Nella Gazzetta Ufficiale n. 107 dell'11 maggio 2015, è stato pubblicato il decreto del Ministro dell'Economia e delle Finanze, datato 27 aprile 2015, che ha profondamente modificato, ai fini dell'applicazione dell'art. 110, commi 10 e 12-bis, del testo unico delle imposte sui redditi, approvato con D.p.r. 22 dicembre 1986, n. 917, le previgenti liste degli Stati o territori aventi regime fiscale privilegiato.

Prima di illustrare la logica giuridica di tale riforma, occorre ripercorrere, in maniera sintetica, l'evoluzione del quadro normativo, in cui il decreto ministeriale in parola è destinato ad operare.

L'art. 110, co. 10, del T.U.I.R., nella versione in vigore dal 1° gennaio 2008, stabilisce a chiare lettere come le spese ed in genere gli altri componenti negativi di reddito, derivanti da operazioni intercorse con imprese residenti o localizzate in Stati o territori diversi da quelli individuati nella lista di cui al decreto ministeriale, emanato ai sensi dell'articolo 168-bis del medesimo testo unico, sono indeducibili.

La descritta disciplina, tuttavia, non ha ancora trovato applicazione in quanto la norma di carattere transitorio, contenuta nell'art. 1, comma 88, della Legge 24 dicembre 2007, n. 244, ha previsto che, fino al periodo di imposta in corso alla data di pubblicazione del suddetto decreto, continuano ad applicarsi le disposizioni in vigore al 31 dicembre 2007, le quali prevedevano un'analoga disciplina tributaria, ma basata sulla individuazione degli Stati “paradisiaci”, attraverso, quindi, l'emanazione di una apposita black list.

In questo quadro normativo si è inserita, da ultimo, la Legge di Stabilità per il 2015.

L'art. 1, comma 678, della Legge 23 dicembre 2014, n. 190, infatti, ha stabilito che, nelle more del passaggio al nuovo sistema white list, l'individuazione degli Stati o territori a fiscalità privilegiata debba essere effettuata esclusivamente sulla base della mancanza di un adeguato scambio di informazioni.

Tale passaggio è quindi fondamentale: se il sistema previgente, infatti, stabiliva che l'individuazione dei Paesi a fiscalità privilegiata poteva avvenire, oltre che in base al criterio dello scambio di informazioni, anche su quello del livello di tassazione sensibilmente inferiore a quello domestico o, ancora, su altri criteri, definiti “equivalenti”, la cui concreta individuazione era demandata alla discrezionalità dell'Amministrazione finanziaria, quello attuale fa assurgere il primo a criterio regolatorio esclusivo.
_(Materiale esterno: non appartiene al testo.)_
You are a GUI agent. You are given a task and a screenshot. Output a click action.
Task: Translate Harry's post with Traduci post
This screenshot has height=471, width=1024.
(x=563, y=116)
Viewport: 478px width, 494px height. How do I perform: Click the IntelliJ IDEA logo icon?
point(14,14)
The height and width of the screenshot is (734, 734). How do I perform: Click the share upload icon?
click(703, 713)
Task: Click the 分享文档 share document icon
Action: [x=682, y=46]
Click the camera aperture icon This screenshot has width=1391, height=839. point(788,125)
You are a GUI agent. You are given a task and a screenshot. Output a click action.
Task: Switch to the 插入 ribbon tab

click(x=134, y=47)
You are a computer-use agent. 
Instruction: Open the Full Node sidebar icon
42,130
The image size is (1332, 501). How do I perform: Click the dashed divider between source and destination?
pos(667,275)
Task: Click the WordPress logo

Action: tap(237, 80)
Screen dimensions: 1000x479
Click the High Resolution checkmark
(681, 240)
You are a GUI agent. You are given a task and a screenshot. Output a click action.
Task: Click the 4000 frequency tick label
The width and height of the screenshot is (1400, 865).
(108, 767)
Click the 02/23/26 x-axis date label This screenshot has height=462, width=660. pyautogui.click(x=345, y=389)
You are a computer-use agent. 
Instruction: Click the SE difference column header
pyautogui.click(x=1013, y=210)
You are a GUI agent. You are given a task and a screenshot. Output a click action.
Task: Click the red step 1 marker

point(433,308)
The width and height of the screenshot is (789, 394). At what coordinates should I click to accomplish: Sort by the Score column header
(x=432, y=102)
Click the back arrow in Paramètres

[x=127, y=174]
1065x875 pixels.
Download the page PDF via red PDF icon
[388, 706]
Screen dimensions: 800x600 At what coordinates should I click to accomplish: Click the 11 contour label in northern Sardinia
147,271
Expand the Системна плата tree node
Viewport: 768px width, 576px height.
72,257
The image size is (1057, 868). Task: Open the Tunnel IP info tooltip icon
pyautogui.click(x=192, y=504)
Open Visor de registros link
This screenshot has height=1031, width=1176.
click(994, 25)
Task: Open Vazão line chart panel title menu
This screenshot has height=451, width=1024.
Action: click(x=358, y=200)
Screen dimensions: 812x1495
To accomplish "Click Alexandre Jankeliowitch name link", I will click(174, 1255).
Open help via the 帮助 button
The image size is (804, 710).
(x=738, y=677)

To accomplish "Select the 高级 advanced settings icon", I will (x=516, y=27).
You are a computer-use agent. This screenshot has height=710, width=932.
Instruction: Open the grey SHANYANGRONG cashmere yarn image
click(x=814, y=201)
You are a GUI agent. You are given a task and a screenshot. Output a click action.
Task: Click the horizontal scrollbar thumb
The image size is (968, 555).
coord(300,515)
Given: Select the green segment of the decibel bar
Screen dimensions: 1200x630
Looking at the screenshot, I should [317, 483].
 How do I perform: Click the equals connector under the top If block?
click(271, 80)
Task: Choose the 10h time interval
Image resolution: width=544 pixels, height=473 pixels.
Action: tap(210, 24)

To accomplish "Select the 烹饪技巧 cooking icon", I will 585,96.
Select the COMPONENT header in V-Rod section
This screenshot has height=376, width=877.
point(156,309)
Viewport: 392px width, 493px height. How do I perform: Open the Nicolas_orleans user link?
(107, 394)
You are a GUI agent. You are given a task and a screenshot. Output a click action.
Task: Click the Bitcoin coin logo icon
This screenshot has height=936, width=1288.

Sulla base di quanto rappresentato, è derivata, quindi, la necessità di modificare il decreto del Ministro dell'Economia e delle Finanze 23 gennaio 2002, affinché l'elencazione di Stati a fiscalità privilegiata, ivi contenuta, fosse armonizzata con il nuovo criterio-guida.

Come si legge nella relazione illustrativa, l'operazione è stata quella di individuare quegli Stati con cui non sussiste una base giuridica internazionale, che garantisce lo scambio di informazioni, o quelli che non hanno partecipato alla peer review del Global Forum presso l'OCSE, considerata la vera cartina di tornasole dell'effettività di una collaborazione fiscale tra gli Stati.

Nello specifico, con riferimento al primo requisito legale, si è ritenuta idonea la stipulazione:

  • di una Convenzione internazionale contro le doppie imposizioni;
  • di un Tax Information Exchange Agreement (TIEA).

In alternativa, si è considerato equivalente alle prime due ipotesi l'adesione alla Convenzione sulla mutua assistenza amministrativa in materia fiscale tra gli Stati membri del Consiglio d'Europa ed i Paesi membri dell'Organizzazione per la Cooperazione e lo Sviluppo, fatta a Strasburgo il 25 gennaio 1988.

Per quanto riguarda la prima fattispecie, la base giuridica è rappresentata dalla stipula di un Convezione bilaterale contro le doppie imposizioni, conforme allo standard, fissato dal modello OCSE, il quale all'art. 26 disciplina espressamente il fenomeno dello scambio di informazioni.

Con riferimento alla stipulazione di un TIEA, con esso si fa riferimento al modello convenzionale, elaborato dall'OCSE nel 2002, con il chiaro obiettivo di fissare a livello internazionale uno standard in materia di scambio di informazioni, destinato a rappresentare la base giuridica per futuri accordi internazionali; questo modello, tuttavia, a differenza di quello contro le doppie imposizioni, è deputato esclusivamente alla regolazione di questa forma di collaborazione fiscale. Tali accordi generalmente vengono preferiti quando il volume dei rapporti commerciali è relativamente esiguo o, comunque, non sufficiente a ritenere opportuna la stipulazione di un trattato di natura bilaterale contro le doppie imposizioni.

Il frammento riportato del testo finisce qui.